Now, due to numerous modifications and expansions over the years, more companies than ever before can benefit from this valuable incentive.
What is the R&D Tax Credit?
The Research and Development Tax Credit is a government-sponsored tax incentive that rewards companies for conducting R&D in the United States. The credit was implemented to incentivize innovation throughout the economy and to keep technical jobs here in the U.S.
However, what constitutes R&D with regard to the credit is much more expansive than business owners realize, with activities related to applied sciences and other technical projects qualifying companies from numerous industries.
The R&D Tax Credit is for businesses of all sizes, not just major corporations with research labs – and many companies are eligible, with an expansive list of activities qualifying for the credit.
What Qualifies for the R&D Tax Credit?
If your company does any of the following, your business likely qualifies for the R&D Tax Credit:
- Develops or designs new products or processes.

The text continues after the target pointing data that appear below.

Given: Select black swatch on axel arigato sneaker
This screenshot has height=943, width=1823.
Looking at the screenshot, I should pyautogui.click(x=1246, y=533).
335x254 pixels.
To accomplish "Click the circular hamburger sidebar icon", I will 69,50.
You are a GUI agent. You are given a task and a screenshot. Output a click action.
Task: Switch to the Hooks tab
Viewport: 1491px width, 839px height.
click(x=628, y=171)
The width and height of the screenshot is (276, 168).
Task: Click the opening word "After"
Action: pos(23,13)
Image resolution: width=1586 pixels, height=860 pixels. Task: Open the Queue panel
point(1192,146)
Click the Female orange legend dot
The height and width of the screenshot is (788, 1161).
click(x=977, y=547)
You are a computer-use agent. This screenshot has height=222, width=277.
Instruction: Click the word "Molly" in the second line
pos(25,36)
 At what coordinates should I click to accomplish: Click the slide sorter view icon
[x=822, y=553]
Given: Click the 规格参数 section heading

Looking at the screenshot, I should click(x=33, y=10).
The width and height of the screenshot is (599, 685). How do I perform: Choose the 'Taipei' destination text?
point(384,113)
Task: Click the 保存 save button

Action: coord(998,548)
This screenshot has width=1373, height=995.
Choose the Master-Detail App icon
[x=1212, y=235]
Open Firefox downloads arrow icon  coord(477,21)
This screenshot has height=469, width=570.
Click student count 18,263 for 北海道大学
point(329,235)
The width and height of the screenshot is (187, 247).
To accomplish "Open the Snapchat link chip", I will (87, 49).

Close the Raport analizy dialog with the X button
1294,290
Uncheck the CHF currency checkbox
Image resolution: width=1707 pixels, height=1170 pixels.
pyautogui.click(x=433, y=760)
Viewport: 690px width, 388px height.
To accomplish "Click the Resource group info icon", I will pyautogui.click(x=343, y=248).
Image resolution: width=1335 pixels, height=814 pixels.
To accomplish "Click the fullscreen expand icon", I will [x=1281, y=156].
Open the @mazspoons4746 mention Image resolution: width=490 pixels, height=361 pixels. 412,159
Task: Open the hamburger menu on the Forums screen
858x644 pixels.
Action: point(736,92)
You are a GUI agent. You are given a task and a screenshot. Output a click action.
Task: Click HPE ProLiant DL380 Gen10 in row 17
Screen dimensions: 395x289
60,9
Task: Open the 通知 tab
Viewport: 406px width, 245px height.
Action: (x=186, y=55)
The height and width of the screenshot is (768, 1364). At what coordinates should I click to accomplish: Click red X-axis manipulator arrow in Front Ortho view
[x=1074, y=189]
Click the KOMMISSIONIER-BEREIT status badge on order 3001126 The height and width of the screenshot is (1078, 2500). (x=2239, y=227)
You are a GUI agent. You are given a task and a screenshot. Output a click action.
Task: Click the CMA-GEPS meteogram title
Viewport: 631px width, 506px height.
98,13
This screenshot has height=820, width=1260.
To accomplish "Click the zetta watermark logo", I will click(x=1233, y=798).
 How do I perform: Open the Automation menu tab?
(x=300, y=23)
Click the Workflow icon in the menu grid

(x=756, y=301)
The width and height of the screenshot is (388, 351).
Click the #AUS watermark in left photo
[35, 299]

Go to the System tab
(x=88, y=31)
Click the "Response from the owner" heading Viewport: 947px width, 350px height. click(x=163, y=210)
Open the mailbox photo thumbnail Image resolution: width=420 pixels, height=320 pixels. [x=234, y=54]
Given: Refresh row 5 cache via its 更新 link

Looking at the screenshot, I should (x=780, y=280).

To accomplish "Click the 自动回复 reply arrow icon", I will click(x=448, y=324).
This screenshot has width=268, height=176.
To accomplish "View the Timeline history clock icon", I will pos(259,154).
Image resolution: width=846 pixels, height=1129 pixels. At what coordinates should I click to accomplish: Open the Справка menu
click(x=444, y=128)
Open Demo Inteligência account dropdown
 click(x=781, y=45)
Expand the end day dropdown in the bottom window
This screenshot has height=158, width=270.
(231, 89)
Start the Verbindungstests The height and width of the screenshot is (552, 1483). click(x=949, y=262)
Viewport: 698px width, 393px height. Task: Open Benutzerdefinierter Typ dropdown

- Enhances existing products or processes.
- Develops or improves upon existing prototypes and software.
How do I claim the R&D Tax Credit? A number of factors go into claiming the credit, but the potential savings on the table make exploring the credit a worthy investment.
- Since the credit may be claimed for both current and prior tax years, companies can benefit from documenting their R&D activities to ensure they are positioned to claim the credit in both situations.
- To claim the credit, the taxpayer must contemporaneously evaluate and document their research activities to establish the amount of qualified research expenses paid for each qualified research activity. While taxpayers may estimate some research expenses, they must have a factual basis for the assumptions used to create the estimates.